═══ DATA SHOWN

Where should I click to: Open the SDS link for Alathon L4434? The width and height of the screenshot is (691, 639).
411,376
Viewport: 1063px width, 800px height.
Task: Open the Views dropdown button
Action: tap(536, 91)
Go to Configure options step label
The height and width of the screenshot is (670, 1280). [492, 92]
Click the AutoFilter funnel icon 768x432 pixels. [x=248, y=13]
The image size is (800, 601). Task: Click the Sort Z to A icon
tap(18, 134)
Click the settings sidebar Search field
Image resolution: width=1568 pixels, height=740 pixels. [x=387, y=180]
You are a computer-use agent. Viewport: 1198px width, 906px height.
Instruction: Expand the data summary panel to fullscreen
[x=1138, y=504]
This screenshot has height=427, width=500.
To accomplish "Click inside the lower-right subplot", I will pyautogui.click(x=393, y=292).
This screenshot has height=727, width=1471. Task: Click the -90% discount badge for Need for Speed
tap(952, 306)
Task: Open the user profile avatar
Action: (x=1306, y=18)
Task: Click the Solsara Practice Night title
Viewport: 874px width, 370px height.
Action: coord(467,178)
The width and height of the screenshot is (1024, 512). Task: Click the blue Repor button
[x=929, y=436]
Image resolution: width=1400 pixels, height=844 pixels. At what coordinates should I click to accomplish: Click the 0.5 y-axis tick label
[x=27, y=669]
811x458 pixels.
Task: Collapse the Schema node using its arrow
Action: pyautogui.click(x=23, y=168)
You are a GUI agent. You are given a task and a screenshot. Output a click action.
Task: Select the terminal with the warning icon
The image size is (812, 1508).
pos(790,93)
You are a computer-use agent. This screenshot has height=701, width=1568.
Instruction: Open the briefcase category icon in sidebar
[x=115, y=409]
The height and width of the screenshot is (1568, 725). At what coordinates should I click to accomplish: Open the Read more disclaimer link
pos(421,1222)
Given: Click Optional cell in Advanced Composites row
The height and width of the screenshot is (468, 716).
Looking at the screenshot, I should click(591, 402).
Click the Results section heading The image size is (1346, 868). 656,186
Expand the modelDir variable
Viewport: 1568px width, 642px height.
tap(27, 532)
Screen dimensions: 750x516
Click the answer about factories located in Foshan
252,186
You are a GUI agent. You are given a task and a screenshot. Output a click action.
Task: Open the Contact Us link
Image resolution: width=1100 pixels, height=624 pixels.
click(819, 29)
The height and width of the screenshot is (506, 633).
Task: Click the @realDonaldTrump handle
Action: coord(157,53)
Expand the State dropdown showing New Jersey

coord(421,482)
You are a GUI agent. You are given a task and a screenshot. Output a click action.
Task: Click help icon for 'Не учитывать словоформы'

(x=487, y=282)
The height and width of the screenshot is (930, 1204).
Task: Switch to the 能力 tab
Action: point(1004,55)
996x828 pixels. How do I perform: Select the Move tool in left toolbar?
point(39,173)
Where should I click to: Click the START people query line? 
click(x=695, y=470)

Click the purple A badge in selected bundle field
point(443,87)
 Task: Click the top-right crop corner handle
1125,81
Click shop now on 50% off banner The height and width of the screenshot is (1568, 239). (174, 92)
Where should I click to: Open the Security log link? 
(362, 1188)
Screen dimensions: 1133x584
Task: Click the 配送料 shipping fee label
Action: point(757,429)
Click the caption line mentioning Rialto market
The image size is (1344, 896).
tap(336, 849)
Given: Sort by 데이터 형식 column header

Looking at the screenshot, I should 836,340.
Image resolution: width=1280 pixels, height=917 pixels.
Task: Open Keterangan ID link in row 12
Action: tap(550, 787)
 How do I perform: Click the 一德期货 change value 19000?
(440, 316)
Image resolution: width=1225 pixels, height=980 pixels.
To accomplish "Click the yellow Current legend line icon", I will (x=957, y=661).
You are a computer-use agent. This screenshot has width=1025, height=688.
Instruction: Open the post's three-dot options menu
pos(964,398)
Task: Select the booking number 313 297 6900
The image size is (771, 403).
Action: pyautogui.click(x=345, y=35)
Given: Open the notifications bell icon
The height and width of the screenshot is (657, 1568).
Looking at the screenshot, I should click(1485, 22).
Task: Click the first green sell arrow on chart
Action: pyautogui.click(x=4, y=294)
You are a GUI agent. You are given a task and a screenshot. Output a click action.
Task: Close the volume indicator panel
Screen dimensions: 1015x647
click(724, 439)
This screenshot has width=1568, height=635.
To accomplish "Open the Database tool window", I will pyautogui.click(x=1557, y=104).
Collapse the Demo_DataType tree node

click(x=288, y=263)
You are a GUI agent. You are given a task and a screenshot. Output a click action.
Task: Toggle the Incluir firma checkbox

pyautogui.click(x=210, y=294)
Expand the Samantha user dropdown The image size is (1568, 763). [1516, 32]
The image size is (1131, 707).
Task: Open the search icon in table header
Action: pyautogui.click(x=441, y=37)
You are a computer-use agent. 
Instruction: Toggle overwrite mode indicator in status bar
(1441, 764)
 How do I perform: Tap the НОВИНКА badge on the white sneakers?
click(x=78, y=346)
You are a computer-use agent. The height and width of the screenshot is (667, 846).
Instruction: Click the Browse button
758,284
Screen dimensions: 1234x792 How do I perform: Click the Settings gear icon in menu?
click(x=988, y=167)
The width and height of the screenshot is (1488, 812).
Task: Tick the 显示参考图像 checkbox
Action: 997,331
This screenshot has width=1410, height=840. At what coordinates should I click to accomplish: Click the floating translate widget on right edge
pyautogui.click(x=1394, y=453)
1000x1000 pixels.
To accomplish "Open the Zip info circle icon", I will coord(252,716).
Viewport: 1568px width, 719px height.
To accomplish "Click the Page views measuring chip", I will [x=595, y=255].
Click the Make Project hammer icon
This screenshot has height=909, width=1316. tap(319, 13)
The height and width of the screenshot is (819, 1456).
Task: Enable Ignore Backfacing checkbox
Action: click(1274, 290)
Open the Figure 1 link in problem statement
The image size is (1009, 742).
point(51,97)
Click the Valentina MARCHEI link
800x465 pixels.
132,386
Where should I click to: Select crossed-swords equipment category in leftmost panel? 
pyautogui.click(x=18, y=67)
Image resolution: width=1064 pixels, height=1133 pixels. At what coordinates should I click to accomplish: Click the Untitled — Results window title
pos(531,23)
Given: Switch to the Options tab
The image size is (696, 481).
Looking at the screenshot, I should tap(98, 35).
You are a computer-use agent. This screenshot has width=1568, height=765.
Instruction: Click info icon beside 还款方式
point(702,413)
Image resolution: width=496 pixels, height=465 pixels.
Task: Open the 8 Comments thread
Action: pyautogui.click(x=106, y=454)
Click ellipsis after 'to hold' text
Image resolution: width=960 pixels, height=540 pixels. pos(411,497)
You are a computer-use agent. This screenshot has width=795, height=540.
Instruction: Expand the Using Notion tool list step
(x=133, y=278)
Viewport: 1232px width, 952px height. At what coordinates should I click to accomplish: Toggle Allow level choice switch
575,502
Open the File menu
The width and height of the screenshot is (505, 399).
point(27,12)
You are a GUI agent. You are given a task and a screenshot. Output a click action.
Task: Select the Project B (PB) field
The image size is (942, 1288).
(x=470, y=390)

══════

▶ STATED PROBLEM
Copy out the lines from the first one through the line with "Click the AutoFilter", both included and word for word.

▶ OUTPUT
Where should I click to: Open the SDS link for Alathon L4434? The width and height of the screenshot is (691, 639).
411,376
Viewport: 1063px width, 800px height.
Task: Open the Views dropdown button
Action: tap(536, 91)
Go to Configure options step label
The height and width of the screenshot is (670, 1280). [492, 92]
Click the AutoFilter funnel icon 768x432 pixels. [x=248, y=13]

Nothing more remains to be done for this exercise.